Prime Minister Theresa May defended her decision to ask arch rival Jeremy Corbyn to help draft a new blueprint for Brexit and warned the UK might never leave the European Union (EU) if he doesn't back a compromise plan.

"The longer this takes, the greater the risk of the UK never leaving at all," May said in a statement. "It would mean letting the Brexit the British people voted for slip through our fingers. I will not stand for that."

May is battling to contain a backlash from within her Conservative Party over her decision to work with Labour Party leader Corbyn, someone she's spent three years deriding. Coming up with an acceptable compromise to her own lawmakers in response to the 2016 referendum has been beyond her, and the deadlock shows no sign of being resolved by reaching out to the opposition.

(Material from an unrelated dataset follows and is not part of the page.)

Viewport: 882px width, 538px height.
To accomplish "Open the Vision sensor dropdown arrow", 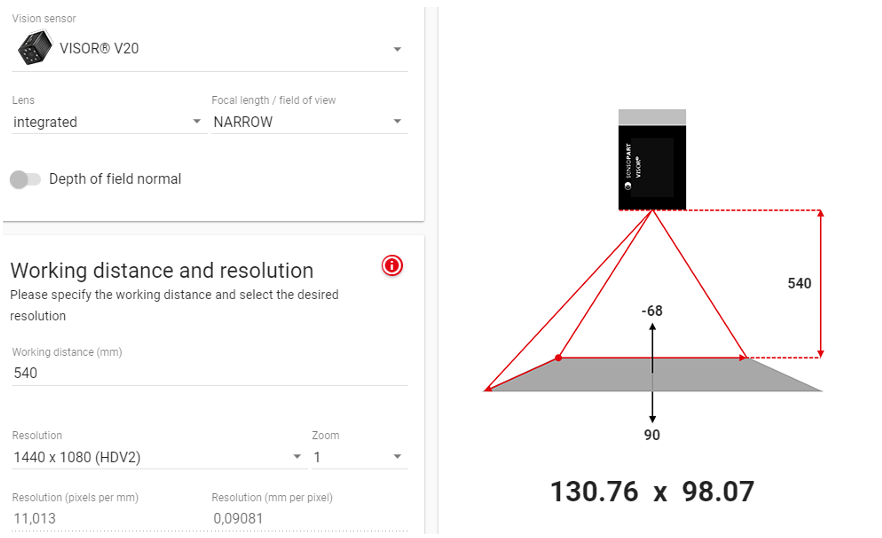I will pyautogui.click(x=397, y=49).
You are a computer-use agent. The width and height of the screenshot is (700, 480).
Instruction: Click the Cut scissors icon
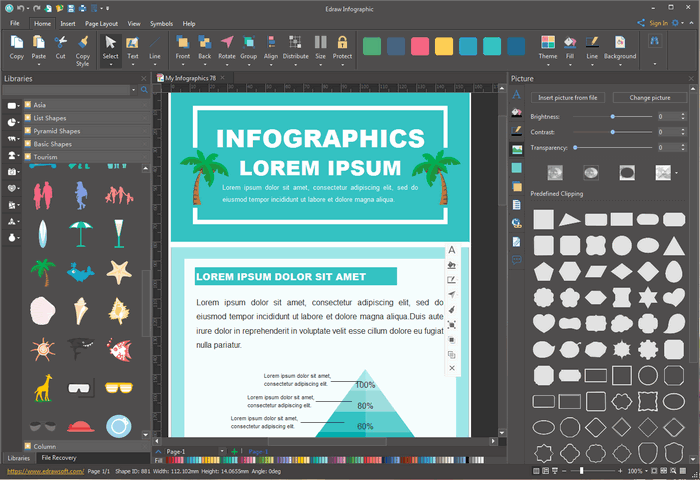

Inviting Corbyn into the process is "a mistake", prominent pro-Brexit Conservative lawmaker Jacob Rees-Mogg said in an interview with Sky News on Sunday.

"There is an irony, at the very minimum, of saying one week that one thinks Mr Corbyn is dangerous and unfit for office, and the next week deciding to co-habit with him."

But the prime minister’s allies pointed to the pragmatism of the decision, even if it is done "through gritted teeth", according to Leader of the House of Commons Andrea Leadsom.

"Working with Jeremy Corbyn is not something I want to do at all, it's not what the Prime Minister wants to do, but far worse than that would be to fail to deliver on Brexit," she said in an interview on the BBC's "Andrew Marr Show". "That would be the appalling thing".

May badly needs a breakthrough in London before she travels to Brussels on Wednesday. She's requested an extension to the Brexit process until June 30, but says if MPs agree to a deal, the U.K. should be able to leave before European parliamentary elections are held on May 23. Education Minister Nadim Zahawi told the BBC that taking part in those elections would be a "suicide note" for the Conservative Party.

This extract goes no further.